Они шли через парк ХХХ-летия ВЛКСМ, и папаня решил, что неплохо бы пригласить аспиранта в пивной буфетик, чтобы потолковать по душам и сблизить позиции по сложным жизненным проблемам. Отец только что вернулся из командировки в Лодейное Поле, где неделю принимал экзамены у заочников, и поэтому ответ Гвозлика прозвучал для него загадкой:
– Нет! – Гвозлик остановился как вкопанный и испуганно посмотрел на руководителя. – Я же вам позавчера пообещал, Сергей Михайлович. Теперь даже пива не пью. Все! Хватит! Вы меня убедили!
– В чем? – по инерции спросил отец.
– Ну, вот в этом…
– Позавчера, говорите? – задумался отец.
– Ну да, – кивнул Гвозлик, не решаясь двинуться с места. – Или позапозавчера?
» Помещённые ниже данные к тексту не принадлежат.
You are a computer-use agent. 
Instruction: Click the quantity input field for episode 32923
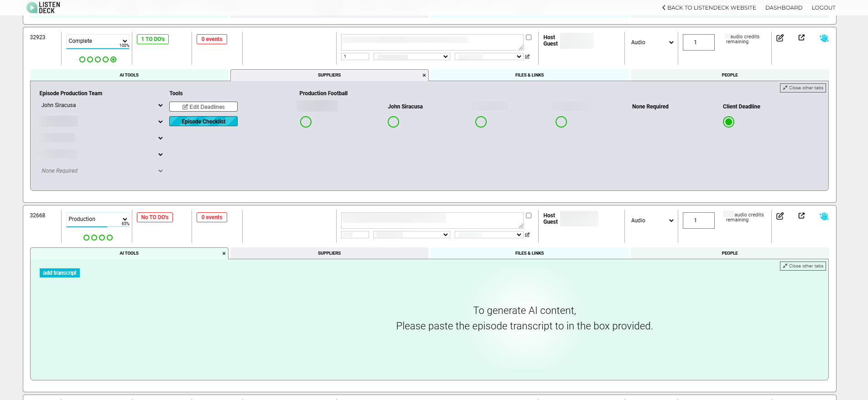coord(698,42)
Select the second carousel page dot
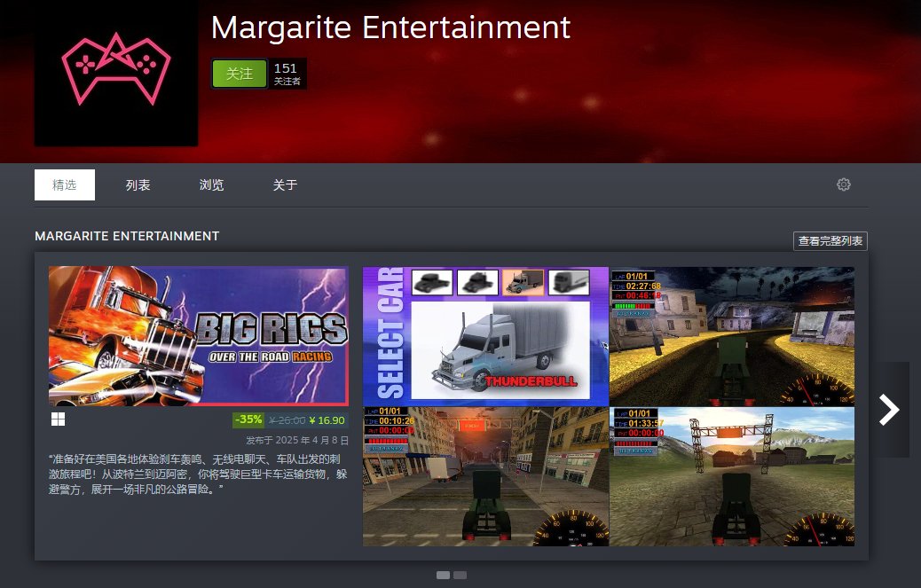 coord(460,575)
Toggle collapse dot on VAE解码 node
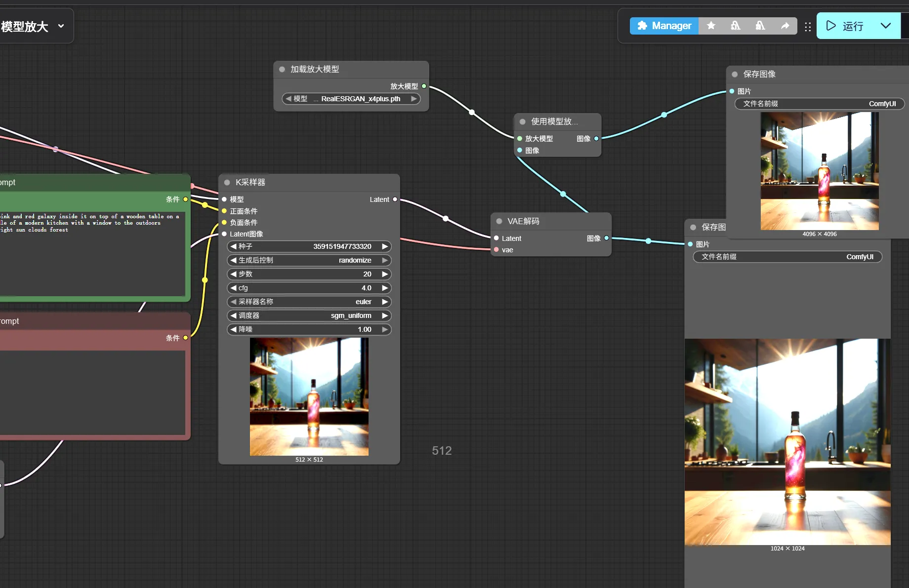 (499, 221)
Может, я путаю?
– Хорошо, хорошо! – растерянно сказал отец. – Вы идите, а я все-таки бутылочку «Рижского» выпью…
На следующий день Гвозлик поймал батяню в институтском дворе:
– Я хотел только добавить, что совсем не обижаюсь на вас.
– За что не обижаетесь? – на всякий случай спросил отец.
– Вот за это! – Гвозлик осторожно приложил кулак к своей бороде. – Еще и мало поддали. Надо было больше! И вообще, я вас по-настоящему зауважал, Сергей Михайлович! Даже если бы вы меня с моста скинули, как обещали, я бы все равно не обиделся. Заработал – получи! А я заработал…
– Точно не обижаетесь? – участливо спросил отец. – У вас все цело?
– Все цело, – весело махнул рукой Гвозлик. – Бывало и хуже! Не волнуйтесь, всё между нами! Вот, я вам статью для аспирантского сборника принес, возьмите, пожалуйста, на рецензию…
Отец взял у Гвозлика папку с тесемками, извинился и пошел совсем в другую сторону. За углом он быстро развязал папку и увидел в ней листы рукописного текста и несколько графиков на миллиметровке. Действительно, статья…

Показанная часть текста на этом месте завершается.